Take control of your love life by understanding yourself better. Dating is more challenging now than ever before; this is because we define our own identities, unlike our ancestors, whose lives were defined by their communities.
We also have thousands of options at our fingertips, which cause us to question our decisions. All this just makes us uncomfortable when making big decisions if we can’t research our way to the right answer.
Great relationships are built, not discovered.
One factor that makes dating more challenging now is social media and how it leads us to believe that everyone else is in healthier and happier relationships. Also, far too few of us have good relationship role models.
Many people also suffer from dating blind spots. Dating blind spots are patterns of behavior that hold people back from finding love, which they can’t identify independently. Logan categorized the most common blind spots into a framework called “The Three Dating Tendencies.” These tendencies are:
- The Romanticizer
- The Maximizer
- The Hesitater
The Romanticizers have unrealistic expectations of relationships. They want the soul mate, the happily ever after, and the whole fairy tale. The Maximizers have unrealistic expectations of their partner. They love to explore their options and want to feel absolutely confident they’re making the right decision.
The Hesitaters have unrealistic expectations of themselves, and they feel like they’re not ready to date.
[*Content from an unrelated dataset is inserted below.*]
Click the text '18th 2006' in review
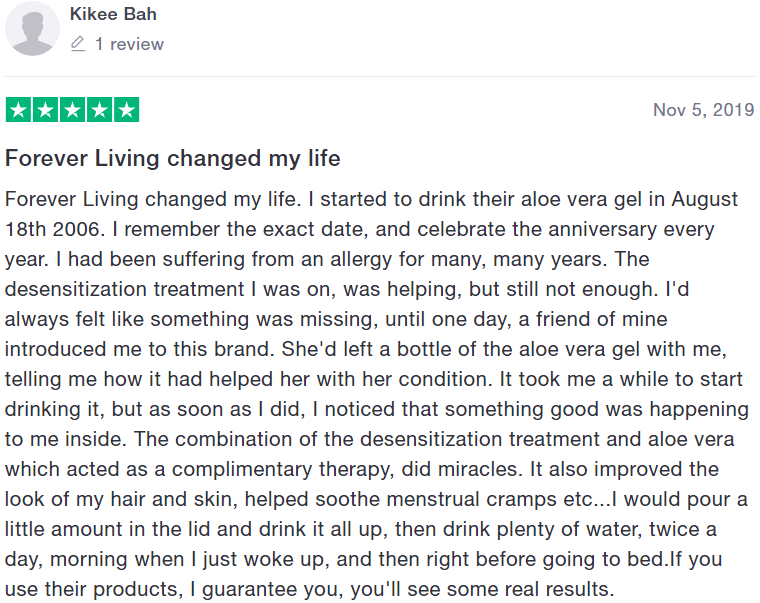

Understanding your dating tendency helps you discover what’s holding you back and how you can overcome these blind spots.
Having the right mindset can help you enjoy your relationship even more
Romanticizers believe that love is something that happens to them and that the reason they’re single is they just haven’t met the right person yet. This belief determines their behavior when it comes to dating. Your mindset towards relationships matters. There are two types of mindsets: the soulmate mindset and the work-it-out mindset
The soulmate mindset is the belief that relationship satisfaction comes from finding the right person. On the other hand, the work-it-out mindset is the belief that you can achieve success in a relationship by making a deliberate effort.
The ability to shift your mindset from soulmate to work-it-out could mean the difference between finding a life partner or not. Romanticizers fall into the soulmate mindset category. People in this category reject promising partners because they don’t match their vision for what love should look and feel like.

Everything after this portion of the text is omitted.